9. The method of claim 1, wherein the solvent is capable of dissolving the carbon coating material, but unable to dissolve the lithium compound.

10. The method of claim 9, wherein the solvent is methanol, ethanol or a combination thereof

11. The method of claim 1, wherein in step c), a lithium compensating compound is further added to compensate for the loss of the lithium compound by the solvent.

12. The method of claim 11, wherein the lithium compensating compound comprises lithium carbonate, lithium nitrate, lithium acetate, lithium hydroxide, lithium hydroxide hydrate, lithium oxide, or a combination thereof

13. A rechargeable lithium battery comprising

a positive electrode, a negative electrode, and an electrolyte,

wherein the positive electrode comprises a current collector and a positive active material layer disposed on the current collector,

wherein the positive active material is manufactured by the method comprising:

e) mixing a composite metal precursor and a lithium compound;

f) firing the mixture to prepare a positive active material;

g) mixing the resulting positive active material, a carbon coating material, and a solvent; and

h) heat-treating the resulting mixture to provide a positive active material coated with the carbon coating material,

the firing is performed at from about 400° C. to about 900° C., and

Li_aNi_xCo_yMn_zM′_kO₂ [Chemical Formula 1]

wherein, 0.45≦x≦0.65, 0.15≦y≦0.25, 0.15≦z≦0.35, 0≦k≦0.1, x+y+z+k=1, 0.9≦a≦1.2, and M′ is Al, Mg, Ti, Zr, or a combination thereof.

14. The rechargeable lithium battery of claim 13, wherein the electrolyte comprises a non-aqueous organic solvent and a lithium salt.

15. The rechargeable lithium battery of claim 13, wherein the firing is performed in air.

16. The rechargeable lithium battery of claim 13, wherein 0.55≦x≦0.65, 0.15≦y≦0.25, 0.15≦z≦0.25, 0≦k≦0.1, and x+y+z+k=1.
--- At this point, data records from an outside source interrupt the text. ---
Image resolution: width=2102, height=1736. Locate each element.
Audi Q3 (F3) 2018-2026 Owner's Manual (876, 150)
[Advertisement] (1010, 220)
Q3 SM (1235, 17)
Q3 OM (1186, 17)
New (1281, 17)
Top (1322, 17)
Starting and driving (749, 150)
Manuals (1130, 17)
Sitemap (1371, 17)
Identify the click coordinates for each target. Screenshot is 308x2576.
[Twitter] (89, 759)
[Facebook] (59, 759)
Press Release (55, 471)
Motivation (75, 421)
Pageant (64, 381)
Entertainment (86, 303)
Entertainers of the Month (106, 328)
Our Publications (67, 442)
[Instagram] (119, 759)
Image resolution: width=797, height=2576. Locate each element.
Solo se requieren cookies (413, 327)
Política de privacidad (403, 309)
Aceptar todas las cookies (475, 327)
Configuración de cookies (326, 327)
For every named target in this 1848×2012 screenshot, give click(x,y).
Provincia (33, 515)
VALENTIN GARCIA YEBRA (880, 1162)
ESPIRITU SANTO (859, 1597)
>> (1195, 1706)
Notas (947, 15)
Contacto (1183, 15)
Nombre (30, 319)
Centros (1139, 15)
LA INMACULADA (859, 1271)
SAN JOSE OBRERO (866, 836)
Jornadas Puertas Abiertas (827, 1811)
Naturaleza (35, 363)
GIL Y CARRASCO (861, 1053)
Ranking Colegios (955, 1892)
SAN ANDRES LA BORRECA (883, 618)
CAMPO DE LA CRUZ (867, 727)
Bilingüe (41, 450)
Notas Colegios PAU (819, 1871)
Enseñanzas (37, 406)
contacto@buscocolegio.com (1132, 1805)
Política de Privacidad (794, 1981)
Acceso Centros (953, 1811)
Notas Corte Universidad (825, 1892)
17. The rechargeable lithium battery of claim 16, wherein the y and z are the same.

18. The rechargeable lithium battery of claim 13, wherein the composite metal precursor and the lithium compound are mixed so that lithium of the lithium compound relative to the metal of the composite metal precursor is present at a mole ratio of about 0.9 to about 1.2.

19. The rechargeable lithium battery of claim 18, wherein the mole ratio of lithium of the lithium compound relative to the metal of the composite metal precursor is about 0.97 to about 1.05.

20. The rechargeable lithium battery of claim 13, wherein the lithium compound of step a) comprises lithium carbonate, lithium nitrate, lithium acetate, lithium hydroxide, lithium hydroxide hydrate, lithium oxide, or a combination thereof.